··· PROVIDED RECORDS ···

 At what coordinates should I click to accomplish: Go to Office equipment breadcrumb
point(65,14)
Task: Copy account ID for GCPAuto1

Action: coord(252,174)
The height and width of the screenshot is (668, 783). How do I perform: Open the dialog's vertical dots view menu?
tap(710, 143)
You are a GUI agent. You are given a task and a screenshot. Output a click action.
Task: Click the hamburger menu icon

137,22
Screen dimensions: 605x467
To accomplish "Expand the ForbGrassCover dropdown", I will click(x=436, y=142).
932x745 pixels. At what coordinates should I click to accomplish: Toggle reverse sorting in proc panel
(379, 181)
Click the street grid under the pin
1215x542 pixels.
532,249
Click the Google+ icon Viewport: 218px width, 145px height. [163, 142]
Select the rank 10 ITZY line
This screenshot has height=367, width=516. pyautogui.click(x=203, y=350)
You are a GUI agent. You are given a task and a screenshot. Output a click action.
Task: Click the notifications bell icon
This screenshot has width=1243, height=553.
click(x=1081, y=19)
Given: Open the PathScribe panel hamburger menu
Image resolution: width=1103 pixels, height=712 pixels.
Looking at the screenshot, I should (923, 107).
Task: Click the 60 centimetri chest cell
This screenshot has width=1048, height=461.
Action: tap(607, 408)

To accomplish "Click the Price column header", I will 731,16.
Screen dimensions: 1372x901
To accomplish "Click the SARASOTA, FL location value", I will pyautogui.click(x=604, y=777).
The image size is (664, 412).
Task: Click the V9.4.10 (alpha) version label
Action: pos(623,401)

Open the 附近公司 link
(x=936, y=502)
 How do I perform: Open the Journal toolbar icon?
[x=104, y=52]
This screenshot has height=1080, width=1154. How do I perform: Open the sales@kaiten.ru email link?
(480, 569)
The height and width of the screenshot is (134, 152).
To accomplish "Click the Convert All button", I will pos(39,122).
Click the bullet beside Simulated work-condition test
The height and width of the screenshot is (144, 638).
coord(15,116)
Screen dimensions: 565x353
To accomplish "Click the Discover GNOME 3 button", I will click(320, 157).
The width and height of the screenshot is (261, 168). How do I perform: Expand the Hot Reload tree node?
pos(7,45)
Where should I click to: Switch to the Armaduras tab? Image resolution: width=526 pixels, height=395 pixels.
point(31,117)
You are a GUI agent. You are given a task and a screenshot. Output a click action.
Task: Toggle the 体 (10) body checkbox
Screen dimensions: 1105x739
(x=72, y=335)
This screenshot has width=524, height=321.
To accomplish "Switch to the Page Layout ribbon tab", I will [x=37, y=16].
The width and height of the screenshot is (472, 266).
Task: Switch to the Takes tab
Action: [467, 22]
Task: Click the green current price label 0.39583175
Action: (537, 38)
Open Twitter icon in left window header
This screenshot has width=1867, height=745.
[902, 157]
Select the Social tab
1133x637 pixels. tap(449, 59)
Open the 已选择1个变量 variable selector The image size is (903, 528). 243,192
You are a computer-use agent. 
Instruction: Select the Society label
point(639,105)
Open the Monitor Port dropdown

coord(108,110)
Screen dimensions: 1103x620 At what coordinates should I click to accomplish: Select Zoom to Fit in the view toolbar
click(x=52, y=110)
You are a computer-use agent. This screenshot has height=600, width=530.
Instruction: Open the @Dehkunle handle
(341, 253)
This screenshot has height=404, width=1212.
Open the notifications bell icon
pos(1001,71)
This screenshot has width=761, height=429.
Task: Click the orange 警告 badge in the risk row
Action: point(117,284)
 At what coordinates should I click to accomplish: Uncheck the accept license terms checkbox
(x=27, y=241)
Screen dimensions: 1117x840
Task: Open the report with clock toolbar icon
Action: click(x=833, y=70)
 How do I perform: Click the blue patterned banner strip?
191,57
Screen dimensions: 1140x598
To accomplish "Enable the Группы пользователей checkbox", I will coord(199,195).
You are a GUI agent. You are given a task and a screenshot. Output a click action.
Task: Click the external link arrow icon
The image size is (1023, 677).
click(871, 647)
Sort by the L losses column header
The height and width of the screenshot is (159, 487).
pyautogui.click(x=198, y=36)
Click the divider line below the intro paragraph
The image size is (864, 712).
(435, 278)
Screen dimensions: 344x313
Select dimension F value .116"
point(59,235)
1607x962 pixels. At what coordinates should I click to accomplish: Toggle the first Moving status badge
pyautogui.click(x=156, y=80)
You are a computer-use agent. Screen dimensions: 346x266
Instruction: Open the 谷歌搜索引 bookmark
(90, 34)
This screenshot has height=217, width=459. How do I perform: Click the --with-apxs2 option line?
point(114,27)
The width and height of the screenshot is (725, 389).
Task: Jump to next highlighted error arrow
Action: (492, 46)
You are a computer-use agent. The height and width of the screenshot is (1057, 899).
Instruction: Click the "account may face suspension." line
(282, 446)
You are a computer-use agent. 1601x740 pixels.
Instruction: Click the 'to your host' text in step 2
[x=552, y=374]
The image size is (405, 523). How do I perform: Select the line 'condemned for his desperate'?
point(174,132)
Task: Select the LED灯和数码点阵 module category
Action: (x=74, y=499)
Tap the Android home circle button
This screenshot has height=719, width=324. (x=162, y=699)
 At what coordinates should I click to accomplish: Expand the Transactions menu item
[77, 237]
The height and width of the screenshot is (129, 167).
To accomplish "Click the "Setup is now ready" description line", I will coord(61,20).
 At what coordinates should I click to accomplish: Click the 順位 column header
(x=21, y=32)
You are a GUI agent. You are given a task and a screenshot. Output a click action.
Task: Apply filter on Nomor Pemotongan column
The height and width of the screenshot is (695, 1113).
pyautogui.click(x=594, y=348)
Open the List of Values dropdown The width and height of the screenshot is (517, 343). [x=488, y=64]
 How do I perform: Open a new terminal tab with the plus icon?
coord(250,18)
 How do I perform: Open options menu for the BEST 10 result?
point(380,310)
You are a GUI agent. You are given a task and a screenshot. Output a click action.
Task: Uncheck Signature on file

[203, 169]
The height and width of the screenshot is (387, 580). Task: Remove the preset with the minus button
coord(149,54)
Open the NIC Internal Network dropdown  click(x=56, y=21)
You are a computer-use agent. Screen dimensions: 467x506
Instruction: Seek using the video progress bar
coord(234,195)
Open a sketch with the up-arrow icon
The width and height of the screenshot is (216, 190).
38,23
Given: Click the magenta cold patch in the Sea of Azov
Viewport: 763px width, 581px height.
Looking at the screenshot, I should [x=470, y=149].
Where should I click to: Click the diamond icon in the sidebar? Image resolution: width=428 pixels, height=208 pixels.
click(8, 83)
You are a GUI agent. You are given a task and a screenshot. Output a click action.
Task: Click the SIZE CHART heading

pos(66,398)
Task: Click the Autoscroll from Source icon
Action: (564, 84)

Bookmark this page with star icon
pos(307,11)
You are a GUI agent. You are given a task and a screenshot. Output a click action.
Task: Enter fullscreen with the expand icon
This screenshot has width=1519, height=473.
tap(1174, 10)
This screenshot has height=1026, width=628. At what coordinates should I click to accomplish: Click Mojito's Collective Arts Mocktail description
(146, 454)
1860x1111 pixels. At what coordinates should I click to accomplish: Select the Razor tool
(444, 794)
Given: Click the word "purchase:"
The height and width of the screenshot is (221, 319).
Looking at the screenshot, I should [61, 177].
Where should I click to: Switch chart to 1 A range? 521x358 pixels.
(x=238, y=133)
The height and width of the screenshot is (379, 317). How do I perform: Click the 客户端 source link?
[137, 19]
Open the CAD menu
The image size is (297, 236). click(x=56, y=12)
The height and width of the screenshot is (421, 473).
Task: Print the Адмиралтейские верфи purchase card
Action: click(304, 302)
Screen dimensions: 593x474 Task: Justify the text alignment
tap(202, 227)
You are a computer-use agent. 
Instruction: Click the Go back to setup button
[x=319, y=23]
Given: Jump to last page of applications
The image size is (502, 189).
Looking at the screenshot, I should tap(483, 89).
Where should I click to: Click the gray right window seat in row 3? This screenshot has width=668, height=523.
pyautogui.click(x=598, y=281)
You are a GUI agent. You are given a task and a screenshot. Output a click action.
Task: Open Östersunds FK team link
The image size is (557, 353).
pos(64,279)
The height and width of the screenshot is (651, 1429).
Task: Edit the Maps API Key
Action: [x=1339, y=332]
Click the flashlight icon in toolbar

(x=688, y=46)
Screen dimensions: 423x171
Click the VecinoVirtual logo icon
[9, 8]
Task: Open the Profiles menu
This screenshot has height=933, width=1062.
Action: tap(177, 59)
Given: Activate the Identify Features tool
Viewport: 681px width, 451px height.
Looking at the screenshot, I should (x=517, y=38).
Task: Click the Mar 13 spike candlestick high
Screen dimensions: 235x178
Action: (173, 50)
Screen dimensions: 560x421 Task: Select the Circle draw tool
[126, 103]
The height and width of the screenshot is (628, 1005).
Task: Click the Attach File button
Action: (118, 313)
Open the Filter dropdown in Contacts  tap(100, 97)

···

-- EXERCISE OBJECTIVE --
Both end lines included, restate word for word the lines above from the line with "Open the notifications bell icon" to the line with "The height and width of the screenshot is (129, 167).", and nothing else.

-- RESPONSE AREA --
Open the notifications bell icon
pos(1001,71)
This screenshot has width=761, height=429.
Task: Click the orange 警告 badge in the risk row
Action: point(117,284)
 At what coordinates should I click to accomplish: Uncheck the accept license terms checkbox
(x=27, y=241)
Screen dimensions: 1117x840
Task: Open the report with clock toolbar icon
Action: click(x=833, y=70)
 How do I perform: Click the blue patterned banner strip?
191,57
Screen dimensions: 1140x598
To accomplish "Enable the Группы пользователей checkbox", I will coord(199,195).
You are a GUI agent. You are given a task and a screenshot. Output a click action.
Task: Click the external link arrow icon
The image size is (1023, 677).
click(871, 647)
Sort by the L losses column header
The height and width of the screenshot is (159, 487).
pyautogui.click(x=198, y=36)
Click the divider line below the intro paragraph
The image size is (864, 712).
(435, 278)
Screen dimensions: 344x313
Select dimension F value .116"
point(59,235)
1607x962 pixels. At what coordinates should I click to accomplish: Toggle the first Moving status badge
pyautogui.click(x=156, y=80)
You are a computer-use agent. Screen dimensions: 346x266
Instruction: Open the 谷歌搜索引 bookmark
(90, 34)
This screenshot has height=217, width=459. How do I perform: Click the --with-apxs2 option line?
point(114,27)
The width and height of the screenshot is (725, 389).
Task: Jump to next highlighted error arrow
Action: (492, 46)
You are a computer-use agent. The height and width of the screenshot is (1057, 899).
Instruction: Click the "account may face suspension." line
(282, 446)
You are a computer-use agent. 1601x740 pixels.
Instruction: Click the 'to your host' text in step 2
[x=552, y=374]
The image size is (405, 523). How do I perform: Select the line 'condemned for his desperate'?
point(174,132)
Task: Select the LED灯和数码点阵 module category
Action: (x=74, y=499)
Tap the Android home circle button
This screenshot has height=719, width=324. (x=162, y=699)
 At what coordinates should I click to accomplish: Expand the Transactions menu item
[77, 237]
The height and width of the screenshot is (129, 167).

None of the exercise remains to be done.